Patients exposed to radiation for reasons other than cancer also appear to be predisposed to development of meningioma. Follow up of patients treated with radiation as part of the therapeutic regimen for tinea capitis display higher rates of meningioma, with a long latency from the delivery of radiation to the development of meningioma [34]. Atomic bomb survivors have similarly displayed higher rates of development of meningioma, also in a dose dependent manner [35]. Whether the lower doses associated with medical/dental imaging can contribute to the development of meningioma is more controversial. Several studies have examined this issue and there is some evidence for a correlation [36–38]. However, whether more modern imaging techniques, which often use lower doses, are associated with meningioma is more debatable. Unfortunately, radiation-induced meningioma tend to be more aggressive than sporadic meningioma [39, 40]. The higher incidence of meningioma after radiation to the CNS as well as the potentially poorer prognosis associated with such tumors should promote clinicians to minimize diagnostic and therapeutic radiation exposure to patients.

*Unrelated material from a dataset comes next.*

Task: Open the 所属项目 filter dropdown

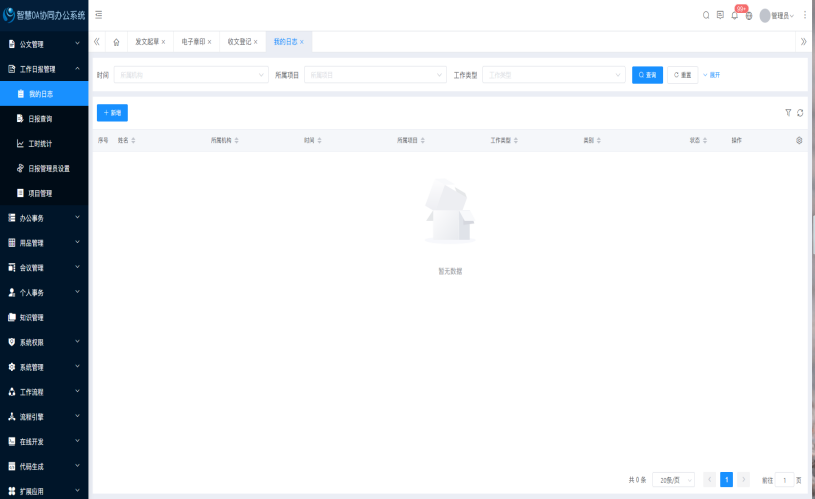Action: [375, 75]
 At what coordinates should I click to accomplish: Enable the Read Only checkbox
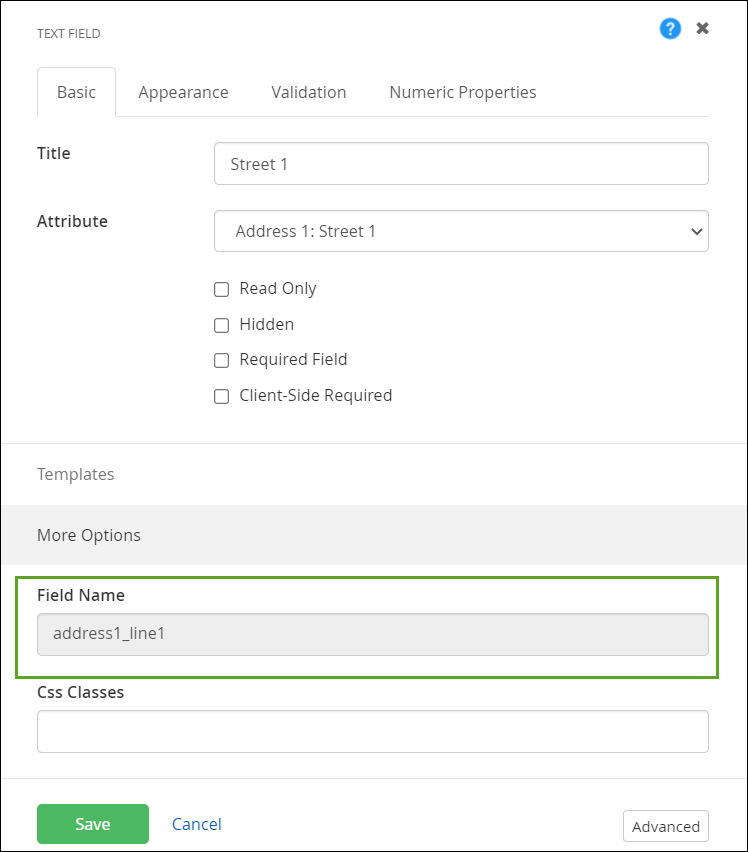click(x=222, y=289)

15.3.3.6 Hormones and Body Mass Index
Meningioma tumors may contain progesterone, estrogen, and androgen receptors. Benson et al. [41] recently conducted a meta-analysis of published studies evaluating the relationship between menopausal hormonal therapy and the development of meningioma. The authors found that estrogen increased the risk of meningioma (Relative Risk (RR) 1.31, 95 % CI 1.20–1.43) relative to patients who did not use estrogen, but combined estrogen–progestin hormonal treatment did not (RR 1.05, 95 % CI 0.95–1.16). Additional evidence linking hormones and development of meningioma relates to higher rates of meningioma in obese patients, given the link between adiposity and hormonal levels [42, 43].
15.4 Glioblastoma
Glioblastoma represents one of the most common intraparenchymal tumors of the CNS. The prognosis for patients with glioblastoma is extremely poor [4, 5] and long-term survival is unfortunately uncommon. With aggressive treatment in favorable prognosis patients, 2–10 % of patients may survive five years or longer. Although treatment advances have been made, durable treatment options for patients with glioblastoma remain lacking.
15.4.1 Symptoms
Unlike patients with meningioma, most patients with glioblastoma present to medical attention as a result of symptoms. When symptomatic, presenting symptoms may be nonspecific (headache, nausea, mental status changes, and seizures) or may correlate with the specific region of involvement of the underlying brain. In addition, the invasive and sometimes diffuse nature of glioblastoma often results in compromise of performance status and reduced ability to complete activities of daily living.